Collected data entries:
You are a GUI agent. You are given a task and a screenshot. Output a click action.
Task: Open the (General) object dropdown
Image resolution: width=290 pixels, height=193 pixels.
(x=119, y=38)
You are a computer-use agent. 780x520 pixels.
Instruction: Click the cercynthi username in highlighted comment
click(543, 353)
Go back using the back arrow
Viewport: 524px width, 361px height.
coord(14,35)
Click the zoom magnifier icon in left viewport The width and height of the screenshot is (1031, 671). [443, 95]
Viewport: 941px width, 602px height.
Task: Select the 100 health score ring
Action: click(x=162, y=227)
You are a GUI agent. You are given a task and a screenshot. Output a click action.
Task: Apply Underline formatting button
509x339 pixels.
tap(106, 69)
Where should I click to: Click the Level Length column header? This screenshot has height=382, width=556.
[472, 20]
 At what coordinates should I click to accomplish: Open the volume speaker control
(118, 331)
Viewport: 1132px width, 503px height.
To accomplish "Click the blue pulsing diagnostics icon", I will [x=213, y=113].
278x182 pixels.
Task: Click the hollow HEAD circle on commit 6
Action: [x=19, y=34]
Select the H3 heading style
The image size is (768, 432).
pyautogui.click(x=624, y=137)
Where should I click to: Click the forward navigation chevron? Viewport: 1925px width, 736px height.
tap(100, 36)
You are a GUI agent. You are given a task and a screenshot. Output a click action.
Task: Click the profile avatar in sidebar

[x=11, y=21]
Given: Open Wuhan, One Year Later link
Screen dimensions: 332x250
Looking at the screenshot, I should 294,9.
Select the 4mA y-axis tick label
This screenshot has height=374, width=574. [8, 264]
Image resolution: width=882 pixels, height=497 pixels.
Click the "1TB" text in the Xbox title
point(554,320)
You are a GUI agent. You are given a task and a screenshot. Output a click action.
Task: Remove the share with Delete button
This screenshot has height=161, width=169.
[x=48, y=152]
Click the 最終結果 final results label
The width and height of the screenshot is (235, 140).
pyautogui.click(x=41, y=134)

### The problem
Give the exact lines, and only those, from the line containing "Image resolution: width=290" through the line containing "Select the H3 heading style" in the entries above.

### Solution
Image resolution: width=290 pixels, height=193 pixels.
(x=119, y=38)
You are a computer-use agent. 780x520 pixels.
Instruction: Click the cercynthi username in highlighted comment
click(543, 353)
Go back using the back arrow
Viewport: 524px width, 361px height.
coord(14,35)
Click the zoom magnifier icon in left viewport The width and height of the screenshot is (1031, 671). [443, 95]
Viewport: 941px width, 602px height.
Task: Select the 100 health score ring
Action: click(x=162, y=227)
You are a GUI agent. You are given a task and a screenshot. Output a click action.
Task: Apply Underline formatting button
509x339 pixels.
tap(106, 69)
Where should I click to: Click the Level Length column header? This screenshot has height=382, width=556.
[472, 20]
 At what coordinates should I click to accomplish: Open the volume speaker control
(118, 331)
Viewport: 1132px width, 503px height.
To accomplish "Click the blue pulsing diagnostics icon", I will [x=213, y=113].
278x182 pixels.
Task: Click the hollow HEAD circle on commit 6
Action: [x=19, y=34]
Select the H3 heading style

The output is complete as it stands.